Stored items from a collection
****

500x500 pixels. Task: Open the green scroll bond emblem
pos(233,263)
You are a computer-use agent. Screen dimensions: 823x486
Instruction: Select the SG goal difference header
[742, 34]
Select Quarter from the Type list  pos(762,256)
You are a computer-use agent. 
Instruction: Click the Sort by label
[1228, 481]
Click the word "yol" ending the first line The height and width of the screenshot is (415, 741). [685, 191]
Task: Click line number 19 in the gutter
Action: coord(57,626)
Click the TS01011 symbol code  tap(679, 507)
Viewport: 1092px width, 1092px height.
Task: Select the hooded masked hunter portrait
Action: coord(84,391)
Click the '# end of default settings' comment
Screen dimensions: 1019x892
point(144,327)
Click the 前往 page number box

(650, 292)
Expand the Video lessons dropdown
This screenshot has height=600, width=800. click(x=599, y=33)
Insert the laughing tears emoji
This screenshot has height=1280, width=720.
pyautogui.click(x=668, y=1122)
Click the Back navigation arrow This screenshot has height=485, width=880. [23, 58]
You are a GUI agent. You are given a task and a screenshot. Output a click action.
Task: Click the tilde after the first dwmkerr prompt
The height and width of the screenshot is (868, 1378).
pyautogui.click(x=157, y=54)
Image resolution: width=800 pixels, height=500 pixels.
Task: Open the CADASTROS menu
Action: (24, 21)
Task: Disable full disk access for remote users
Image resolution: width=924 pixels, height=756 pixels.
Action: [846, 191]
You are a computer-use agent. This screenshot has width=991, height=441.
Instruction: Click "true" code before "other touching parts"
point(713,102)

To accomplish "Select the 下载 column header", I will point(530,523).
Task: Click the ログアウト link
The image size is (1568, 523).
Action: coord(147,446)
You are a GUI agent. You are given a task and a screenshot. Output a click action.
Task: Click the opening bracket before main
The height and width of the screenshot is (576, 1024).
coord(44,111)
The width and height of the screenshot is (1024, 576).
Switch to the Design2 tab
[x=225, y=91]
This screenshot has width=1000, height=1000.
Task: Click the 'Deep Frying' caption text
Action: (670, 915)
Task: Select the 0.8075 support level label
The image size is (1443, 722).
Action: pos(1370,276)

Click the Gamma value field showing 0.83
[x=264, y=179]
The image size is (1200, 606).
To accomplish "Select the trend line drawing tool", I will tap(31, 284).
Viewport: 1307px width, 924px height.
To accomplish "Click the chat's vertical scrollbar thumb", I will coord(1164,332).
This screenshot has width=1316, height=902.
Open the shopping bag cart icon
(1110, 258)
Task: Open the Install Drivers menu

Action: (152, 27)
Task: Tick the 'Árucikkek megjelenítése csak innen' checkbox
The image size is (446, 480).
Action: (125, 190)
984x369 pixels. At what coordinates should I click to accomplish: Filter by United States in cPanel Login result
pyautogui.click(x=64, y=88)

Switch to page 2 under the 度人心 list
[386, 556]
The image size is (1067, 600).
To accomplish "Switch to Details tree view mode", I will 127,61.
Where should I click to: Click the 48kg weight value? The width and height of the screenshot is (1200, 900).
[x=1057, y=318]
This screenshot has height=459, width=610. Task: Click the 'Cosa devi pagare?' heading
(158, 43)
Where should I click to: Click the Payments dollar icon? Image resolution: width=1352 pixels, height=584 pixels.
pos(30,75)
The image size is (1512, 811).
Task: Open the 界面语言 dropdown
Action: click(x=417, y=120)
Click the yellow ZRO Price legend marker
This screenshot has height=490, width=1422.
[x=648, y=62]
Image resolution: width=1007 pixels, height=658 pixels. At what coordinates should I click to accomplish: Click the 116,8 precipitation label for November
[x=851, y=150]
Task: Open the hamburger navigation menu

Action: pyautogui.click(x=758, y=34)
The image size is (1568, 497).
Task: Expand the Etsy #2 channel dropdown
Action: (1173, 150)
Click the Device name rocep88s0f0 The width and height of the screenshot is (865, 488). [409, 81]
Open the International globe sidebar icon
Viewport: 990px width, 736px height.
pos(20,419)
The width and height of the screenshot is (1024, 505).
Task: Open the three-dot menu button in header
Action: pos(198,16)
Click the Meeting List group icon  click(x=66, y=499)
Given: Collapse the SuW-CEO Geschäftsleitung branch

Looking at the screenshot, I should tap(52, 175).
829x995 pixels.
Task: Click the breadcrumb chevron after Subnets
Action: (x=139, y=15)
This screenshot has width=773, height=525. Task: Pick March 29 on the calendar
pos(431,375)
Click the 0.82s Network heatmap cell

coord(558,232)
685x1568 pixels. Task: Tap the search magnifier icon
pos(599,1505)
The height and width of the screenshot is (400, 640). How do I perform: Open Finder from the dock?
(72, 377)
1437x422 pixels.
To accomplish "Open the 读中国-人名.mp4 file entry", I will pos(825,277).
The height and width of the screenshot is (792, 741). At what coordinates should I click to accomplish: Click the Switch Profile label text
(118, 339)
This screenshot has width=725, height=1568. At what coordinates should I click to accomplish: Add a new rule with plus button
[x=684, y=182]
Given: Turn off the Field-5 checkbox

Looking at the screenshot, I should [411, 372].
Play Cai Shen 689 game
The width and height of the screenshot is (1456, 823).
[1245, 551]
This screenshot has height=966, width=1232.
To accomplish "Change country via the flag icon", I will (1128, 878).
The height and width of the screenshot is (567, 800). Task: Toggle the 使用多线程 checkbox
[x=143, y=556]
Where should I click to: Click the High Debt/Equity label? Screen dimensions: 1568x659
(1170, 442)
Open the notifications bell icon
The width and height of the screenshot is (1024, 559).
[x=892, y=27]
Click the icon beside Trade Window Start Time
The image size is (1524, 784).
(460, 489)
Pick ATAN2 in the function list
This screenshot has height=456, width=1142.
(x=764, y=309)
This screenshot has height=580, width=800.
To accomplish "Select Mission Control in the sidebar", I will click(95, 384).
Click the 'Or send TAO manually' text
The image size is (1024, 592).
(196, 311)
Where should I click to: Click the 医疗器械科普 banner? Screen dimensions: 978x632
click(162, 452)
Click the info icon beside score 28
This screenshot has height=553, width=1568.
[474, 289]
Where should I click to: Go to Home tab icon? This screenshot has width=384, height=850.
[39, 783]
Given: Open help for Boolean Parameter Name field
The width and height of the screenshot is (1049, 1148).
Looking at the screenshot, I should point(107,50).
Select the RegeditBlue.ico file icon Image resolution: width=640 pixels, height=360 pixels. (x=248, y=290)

****

EXERCISE AIM:
Please give again the lines above between the line holding "This screenshot has width=773, height=525." and the line holding "This screenshot has height=966, width=1232.", inclusive, exactly as they are and with nothing added.

SOLUTION TO THIS PROBLEM:
This screenshot has width=773, height=525. Task: Pick March 29 on the calendar
pos(431,375)
Click the 0.82s Network heatmap cell

coord(558,232)
685x1568 pixels. Task: Tap the search magnifier icon
pos(599,1505)
The height and width of the screenshot is (400, 640). How do I perform: Open Finder from the dock?
(72, 377)
1437x422 pixels.
To accomplish "Open the 读中国-人名.mp4 file entry", I will pos(825,277).
The height and width of the screenshot is (792, 741). At what coordinates should I click to accomplish: Click the Switch Profile label text
(118, 339)
This screenshot has width=725, height=1568. At what coordinates should I click to accomplish: Add a new rule with plus button
[x=684, y=182]
Given: Turn off the Field-5 checkbox

Looking at the screenshot, I should [411, 372].
Play Cai Shen 689 game
The width and height of the screenshot is (1456, 823).
[1245, 551]
This screenshot has height=966, width=1232.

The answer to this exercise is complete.